Предложенный отрывок:
# # # # #
В Хомейни сочетались два, казалось бы, взаимоисключающих типа личности: традиционный восточный религиозно-фанатичный лидер ислама и политик-функционер манипуляторского типа, откровенно западного образца. Причем, сосуществуя, первый ненавидел второго. В такой постоянной внутренней борьбе и жила эта сложнейшая личность. Внешне доминировало первое - «харизма» личности традиционного типа давала Хомейни невиданную популярность и тот «кредит доверия», который необходим для легитимности любой власти. Однако осуществлять реальную политику и просто удерживать власть в современном, уже далеко не традиционном мире нельзя старыми средствами харизматического лидера. Для этого нужно быть гибким политиком. Сочетание традиционности с индивидуалистичностью породило сплав, за которым, однако, стояла не всегда улавливаемая наблюдателями двойственность.
Не видя ее, некоторые журналисты красиво определяли Хомейни как «человека седьмого века, ворвавшегося в двадцатое столетие со скоростью летящей пули, движимой силами прошлого... Кто знает, что разнесет эта пуля в настоящем или будущем?» - ставили они риторический вопрос. Однако уже в январе 1979 года, незадолго до приезда Хомейни в Иран, более проницательные аналитики писали точнее: «...он является одновременно большим традиционалистом и в то же время вполне современным лидером»[253].
Понимание такой личности требует особого подхода. В ее поведении следует обозначить несколько линий, каждая из которых сама по себе поддается логическому анализу и даже прогнозированию. Сложность, однако, в том, что реальное поведение определяется всем взаимодействующим комплексом этих линий. А предвидеть, в каком соотношении между собой окажутся эти линии в тот или иной момент, крайне сложно.
# # # # #
Сохранённые записи:

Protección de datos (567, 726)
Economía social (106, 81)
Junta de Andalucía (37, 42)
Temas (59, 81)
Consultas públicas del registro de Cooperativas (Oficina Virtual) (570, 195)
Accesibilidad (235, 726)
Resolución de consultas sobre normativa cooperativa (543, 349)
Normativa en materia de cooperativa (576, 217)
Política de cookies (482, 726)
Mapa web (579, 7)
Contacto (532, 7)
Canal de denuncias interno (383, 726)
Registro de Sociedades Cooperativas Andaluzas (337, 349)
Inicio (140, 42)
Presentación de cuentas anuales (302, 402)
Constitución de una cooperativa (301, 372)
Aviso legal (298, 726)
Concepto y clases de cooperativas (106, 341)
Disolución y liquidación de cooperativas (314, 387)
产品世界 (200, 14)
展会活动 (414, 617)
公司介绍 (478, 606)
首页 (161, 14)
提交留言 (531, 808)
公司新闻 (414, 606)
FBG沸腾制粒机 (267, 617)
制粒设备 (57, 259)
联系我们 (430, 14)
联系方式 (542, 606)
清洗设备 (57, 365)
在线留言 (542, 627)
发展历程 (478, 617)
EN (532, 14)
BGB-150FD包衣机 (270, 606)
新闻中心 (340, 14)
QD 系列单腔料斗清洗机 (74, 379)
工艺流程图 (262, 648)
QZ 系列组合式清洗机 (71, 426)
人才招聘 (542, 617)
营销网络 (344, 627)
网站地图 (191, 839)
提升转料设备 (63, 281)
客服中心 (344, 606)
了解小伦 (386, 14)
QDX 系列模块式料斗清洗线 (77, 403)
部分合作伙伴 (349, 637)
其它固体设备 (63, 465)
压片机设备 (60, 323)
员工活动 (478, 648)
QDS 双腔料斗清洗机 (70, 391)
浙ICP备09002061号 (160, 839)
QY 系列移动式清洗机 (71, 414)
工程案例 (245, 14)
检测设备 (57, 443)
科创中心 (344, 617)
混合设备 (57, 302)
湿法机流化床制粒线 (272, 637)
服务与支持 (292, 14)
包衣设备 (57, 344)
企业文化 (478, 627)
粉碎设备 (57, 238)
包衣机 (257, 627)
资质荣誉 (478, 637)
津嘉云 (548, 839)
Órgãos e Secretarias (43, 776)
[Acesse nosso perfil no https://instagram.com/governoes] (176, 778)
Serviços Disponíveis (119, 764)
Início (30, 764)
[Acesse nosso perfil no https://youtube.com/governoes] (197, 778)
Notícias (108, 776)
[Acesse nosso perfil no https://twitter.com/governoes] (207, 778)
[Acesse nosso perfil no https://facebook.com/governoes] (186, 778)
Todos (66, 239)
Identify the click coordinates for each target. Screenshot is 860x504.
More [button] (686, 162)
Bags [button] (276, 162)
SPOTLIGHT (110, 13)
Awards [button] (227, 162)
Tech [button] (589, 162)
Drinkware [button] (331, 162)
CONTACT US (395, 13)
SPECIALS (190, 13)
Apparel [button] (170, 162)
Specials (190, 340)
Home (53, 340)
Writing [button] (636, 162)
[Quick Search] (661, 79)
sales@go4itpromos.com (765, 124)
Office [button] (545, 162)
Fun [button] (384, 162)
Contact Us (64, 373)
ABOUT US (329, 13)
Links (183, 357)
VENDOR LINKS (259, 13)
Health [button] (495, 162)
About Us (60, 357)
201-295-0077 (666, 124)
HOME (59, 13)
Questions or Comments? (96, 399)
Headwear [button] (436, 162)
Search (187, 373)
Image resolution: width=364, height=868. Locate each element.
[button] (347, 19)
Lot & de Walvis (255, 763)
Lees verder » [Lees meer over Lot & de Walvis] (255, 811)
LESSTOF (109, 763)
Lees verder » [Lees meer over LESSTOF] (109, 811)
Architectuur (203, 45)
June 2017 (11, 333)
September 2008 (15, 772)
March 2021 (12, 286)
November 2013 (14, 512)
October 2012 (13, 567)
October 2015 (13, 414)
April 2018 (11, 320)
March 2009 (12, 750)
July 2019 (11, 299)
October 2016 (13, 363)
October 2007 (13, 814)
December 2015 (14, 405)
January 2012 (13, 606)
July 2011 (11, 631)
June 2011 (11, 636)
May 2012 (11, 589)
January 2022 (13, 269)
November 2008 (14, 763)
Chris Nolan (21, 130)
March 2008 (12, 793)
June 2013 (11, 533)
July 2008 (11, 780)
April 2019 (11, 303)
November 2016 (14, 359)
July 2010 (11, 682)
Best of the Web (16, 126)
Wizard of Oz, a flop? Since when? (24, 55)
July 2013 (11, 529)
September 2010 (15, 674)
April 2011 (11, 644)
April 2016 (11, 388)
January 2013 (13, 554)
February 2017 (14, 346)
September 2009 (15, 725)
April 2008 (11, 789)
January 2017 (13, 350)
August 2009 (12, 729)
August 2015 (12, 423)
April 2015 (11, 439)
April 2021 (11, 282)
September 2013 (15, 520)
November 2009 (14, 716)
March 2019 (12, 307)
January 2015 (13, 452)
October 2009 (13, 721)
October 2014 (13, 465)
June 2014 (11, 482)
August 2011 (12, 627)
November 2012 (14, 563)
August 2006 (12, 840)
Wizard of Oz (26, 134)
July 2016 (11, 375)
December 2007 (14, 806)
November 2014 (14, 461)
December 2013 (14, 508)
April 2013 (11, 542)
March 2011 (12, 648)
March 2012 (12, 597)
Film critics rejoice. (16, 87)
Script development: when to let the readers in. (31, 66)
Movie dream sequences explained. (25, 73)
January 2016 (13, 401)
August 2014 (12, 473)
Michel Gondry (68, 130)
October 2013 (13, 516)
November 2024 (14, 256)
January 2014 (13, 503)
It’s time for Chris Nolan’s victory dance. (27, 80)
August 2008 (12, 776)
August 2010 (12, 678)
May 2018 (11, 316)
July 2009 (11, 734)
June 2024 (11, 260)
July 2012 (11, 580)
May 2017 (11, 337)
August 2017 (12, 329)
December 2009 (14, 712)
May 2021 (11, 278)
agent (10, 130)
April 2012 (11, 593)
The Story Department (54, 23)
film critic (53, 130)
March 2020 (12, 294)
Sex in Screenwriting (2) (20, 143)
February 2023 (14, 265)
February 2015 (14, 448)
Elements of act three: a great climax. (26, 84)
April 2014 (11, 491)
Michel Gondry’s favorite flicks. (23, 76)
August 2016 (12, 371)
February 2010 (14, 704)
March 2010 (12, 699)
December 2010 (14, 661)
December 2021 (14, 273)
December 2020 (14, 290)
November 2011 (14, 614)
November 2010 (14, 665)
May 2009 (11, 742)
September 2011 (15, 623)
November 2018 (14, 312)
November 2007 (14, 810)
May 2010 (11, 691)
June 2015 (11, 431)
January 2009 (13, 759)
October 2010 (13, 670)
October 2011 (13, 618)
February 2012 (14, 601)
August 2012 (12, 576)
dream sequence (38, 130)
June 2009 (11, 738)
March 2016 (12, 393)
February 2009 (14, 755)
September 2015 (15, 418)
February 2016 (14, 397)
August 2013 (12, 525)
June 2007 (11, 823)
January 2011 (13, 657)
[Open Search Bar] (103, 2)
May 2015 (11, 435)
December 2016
# # # # #
Поставленная задача: Какие два типа личности, согласно предложенному отрывку, сочетались в Хомейни?

Письменное решение: Традиционный восточный религиозно-фанатичный лидер ислама и политик-функционер манипуляторского типа, откровенно западного образца.